- [WHAT NEEDS TO BE DONE] Omit the pictures and copy the entries exactly.

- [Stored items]

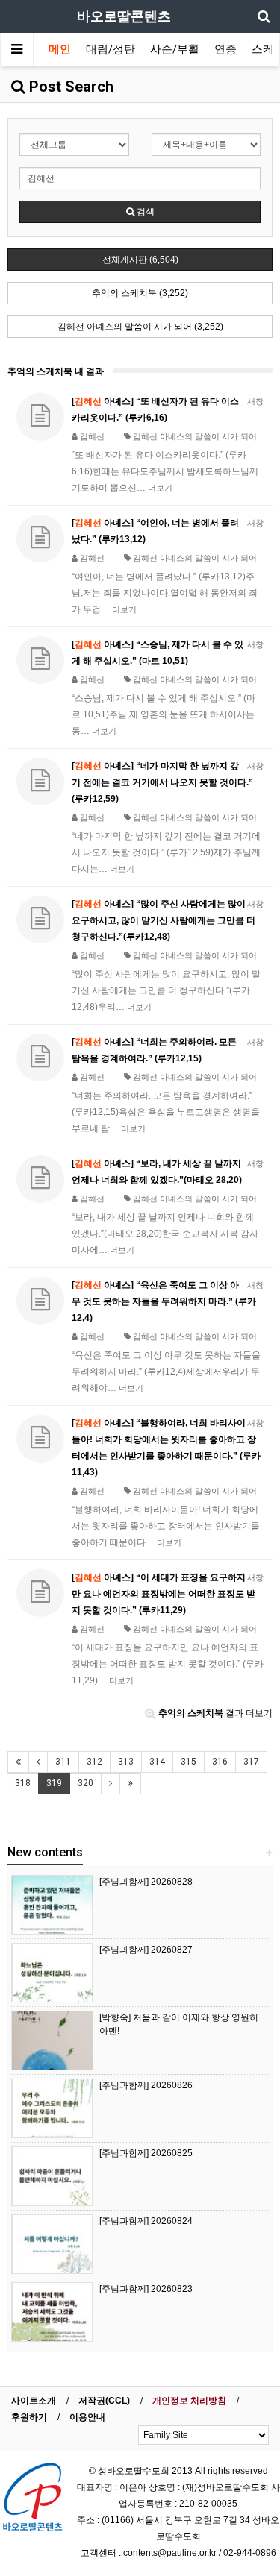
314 (157, 1761)
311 (63, 1761)
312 (94, 1761)
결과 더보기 (215, 1713)
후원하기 (29, 2417)
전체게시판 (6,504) (140, 259)
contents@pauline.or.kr (170, 2553)
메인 (60, 49)
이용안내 (87, 2417)
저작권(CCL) (104, 2401)
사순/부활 (174, 49)
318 (23, 1783)
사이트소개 (33, 2401)
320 (85, 1783)
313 (126, 1761)
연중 (225, 49)
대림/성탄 (110, 49)
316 (220, 1761)
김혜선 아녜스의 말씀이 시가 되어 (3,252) (140, 326)
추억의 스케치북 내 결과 (55, 371)
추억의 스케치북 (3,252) (140, 293)
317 (251, 1761)
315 (188, 1761)
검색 (144, 212)
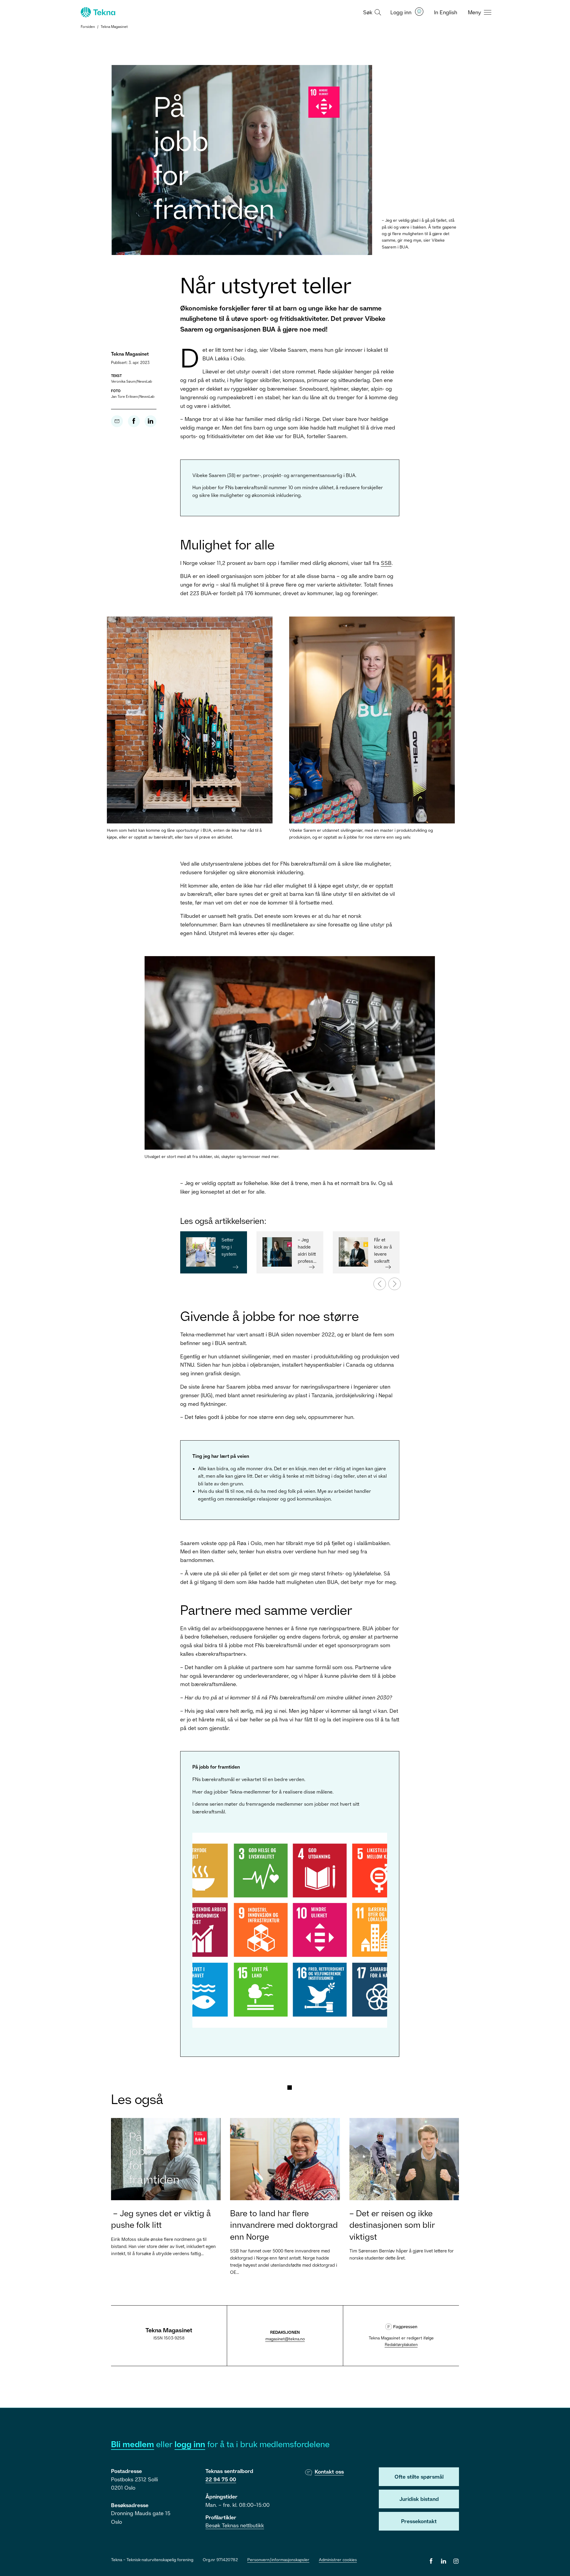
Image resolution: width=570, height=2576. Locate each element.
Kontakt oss (329, 2471)
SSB (386, 563)
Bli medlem (132, 2444)
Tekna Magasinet (114, 26)
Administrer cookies (338, 2559)
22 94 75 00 (220, 2479)
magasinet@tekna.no (285, 2338)
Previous (376, 1281)
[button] (371, 12)
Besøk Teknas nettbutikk (234, 2525)
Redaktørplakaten (401, 2344)
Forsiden (88, 26)
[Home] (97, 12)
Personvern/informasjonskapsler (278, 2559)
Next (391, 1281)
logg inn (190, 2444)
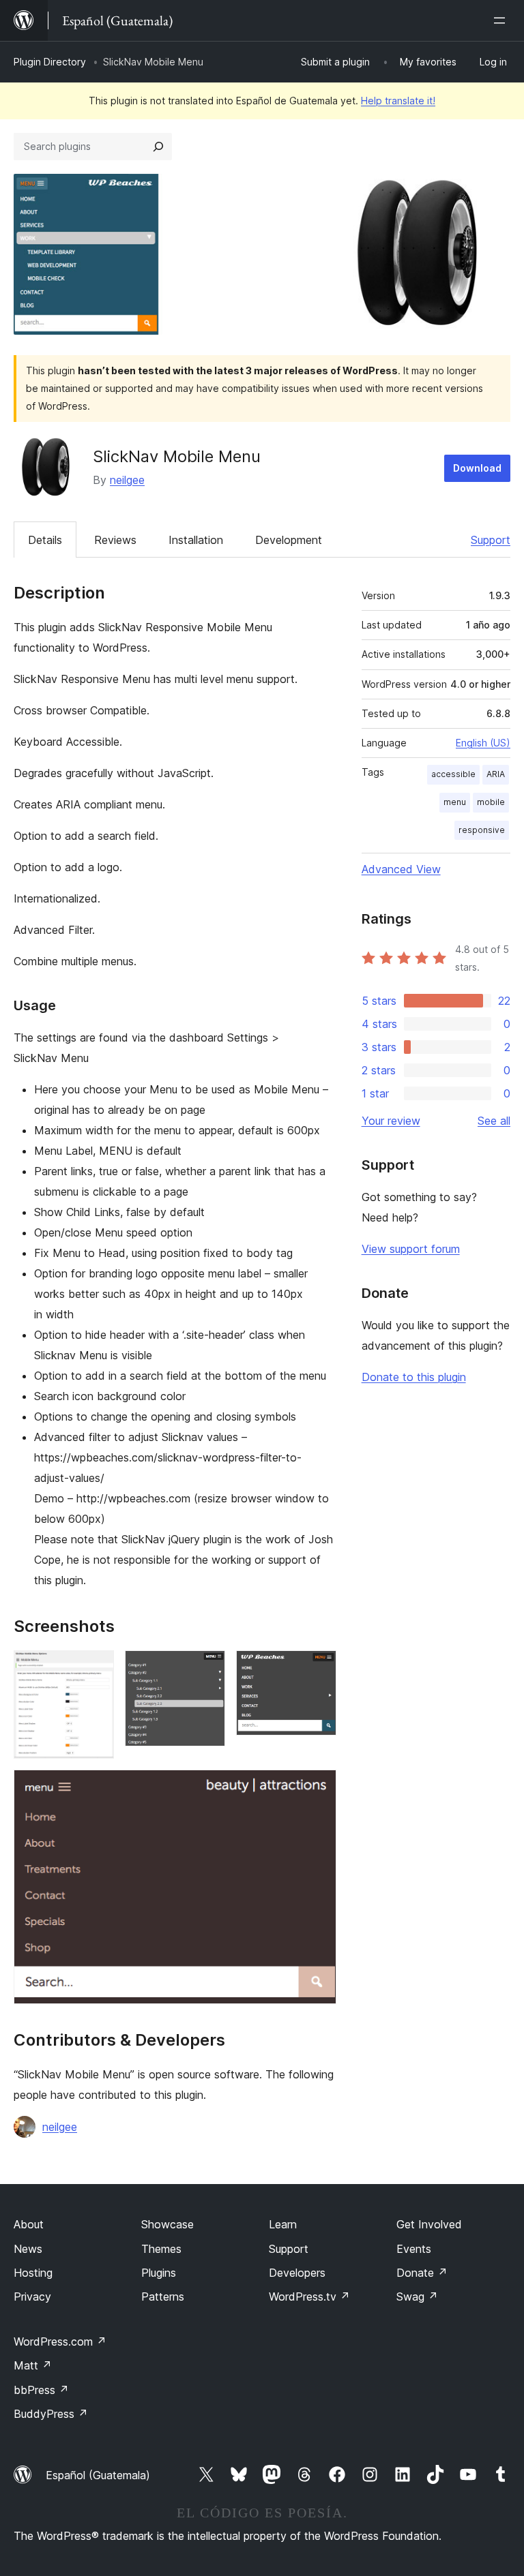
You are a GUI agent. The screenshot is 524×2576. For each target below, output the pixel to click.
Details (45, 540)
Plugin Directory (50, 61)
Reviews (115, 540)
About (29, 2224)
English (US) (483, 742)
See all (494, 1120)
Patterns (162, 2296)
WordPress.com (60, 2341)
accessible (453, 774)
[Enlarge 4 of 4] (318, 1788)
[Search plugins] (158, 146)
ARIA (495, 774)
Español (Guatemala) (98, 2475)
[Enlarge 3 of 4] (318, 1669)
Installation (196, 540)
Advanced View (401, 869)
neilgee (127, 480)
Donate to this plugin (414, 1377)
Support (490, 540)
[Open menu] (502, 20)
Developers (297, 2272)
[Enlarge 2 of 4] (207, 1669)
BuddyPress (51, 2414)
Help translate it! (398, 100)
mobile (491, 802)
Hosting (33, 2272)
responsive (481, 830)
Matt (33, 2365)
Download (477, 468)
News (28, 2249)
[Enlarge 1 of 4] (95, 1669)
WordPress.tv (309, 2296)
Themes (161, 2249)
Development (288, 540)
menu (454, 802)
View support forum (411, 1249)
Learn (283, 2224)
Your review (391, 1120)
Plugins (158, 2272)
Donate (422, 2272)
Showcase (167, 2224)
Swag (417, 2296)
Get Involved (429, 2224)
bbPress (41, 2390)
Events (413, 2249)
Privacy (32, 2296)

- [EXERCISE RESPONSE]
314 (157, 1761)
311 (63, 1761)
312 (94, 1761)
결과 더보기 (215, 1713)
후원하기 (29, 2417)
전체게시판 (6,504) (140, 259)
contents@pauline.or.kr (170, 2553)
메인 (60, 49)
이용안내 (87, 2417)
저작권(CCL) (104, 2401)
사순/부활 (174, 49)
318 (23, 1783)
사이트소개 (33, 2401)
320 (85, 1783)
313 (126, 1761)
연중 (225, 49)
대림/성탄 (110, 49)
316 (220, 1761)
김혜선 아녜스의 말씀이 시가 되어 (3,252) (140, 326)
추억의 스케치북 내 결과 (55, 371)
추억의 스케치북 (3,252) (140, 293)
317 (251, 1761)
315 (188, 1761)
검색 (144, 212)
Image resolution: width=570, height=2576. Locate each element.
Kontakt oss (329, 2471)
SSB (386, 563)
Bli medlem (132, 2444)
Tekna Magasinet (114, 26)
Administrer cookies (338, 2559)
22 94 75 00 (220, 2479)
magasinet@tekna.no (285, 2338)
Previous (376, 1281)
[button] (371, 12)
Besøk Teknas nettbutikk (234, 2525)
Redaktørplakaten (401, 2344)
Forsiden (88, 26)
[Home] (97, 12)
Personvern/informasjonskapsler (278, 2559)
Next (391, 1281)
logg inn (190, 2444)
You are a GUI agent. The screenshot is 524×2576. For each target below, output the pixel to click.
Details (45, 540)
Plugin Directory (50, 61)
Reviews (115, 540)
About (29, 2224)
English (US) (483, 742)
See all (494, 1120)
Patterns (162, 2296)
WordPress.com (60, 2341)
accessible (453, 774)
[Enlarge 4 of 4] (318, 1788)
[Search plugins] (158, 146)
ARIA (495, 774)
Español (Guatemala) (98, 2475)
[Enlarge 3 of 4] (318, 1669)
Installation (196, 540)
Advanced View (401, 869)
neilgee (127, 480)
Donate to this plugin (414, 1377)
Support (490, 540)
[Open menu] (502, 20)
Developers (297, 2272)
[Enlarge 2 of 4] (207, 1669)
BuddyPress (51, 2414)
Help translate it! (398, 100)
mobile (491, 802)
Hosting (33, 2272)
responsive (481, 830)
Matt (33, 2365)
Download (477, 468)
News (28, 2249)
[Enlarge 1 of 4] (95, 1669)
WordPress.tv (309, 2296)
Themes (161, 2249)
Development (288, 540)
menu (454, 802)
View support forum (411, 1249)
Learn (283, 2224)
Your review (391, 1120)
Plugins (158, 2272)
Donate (422, 2272)
Showcase (167, 2224)
Swag (417, 2296)
Get Involved (429, 2224)
bbPress (41, 2390)
Events (413, 2249)
Privacy (32, 2296)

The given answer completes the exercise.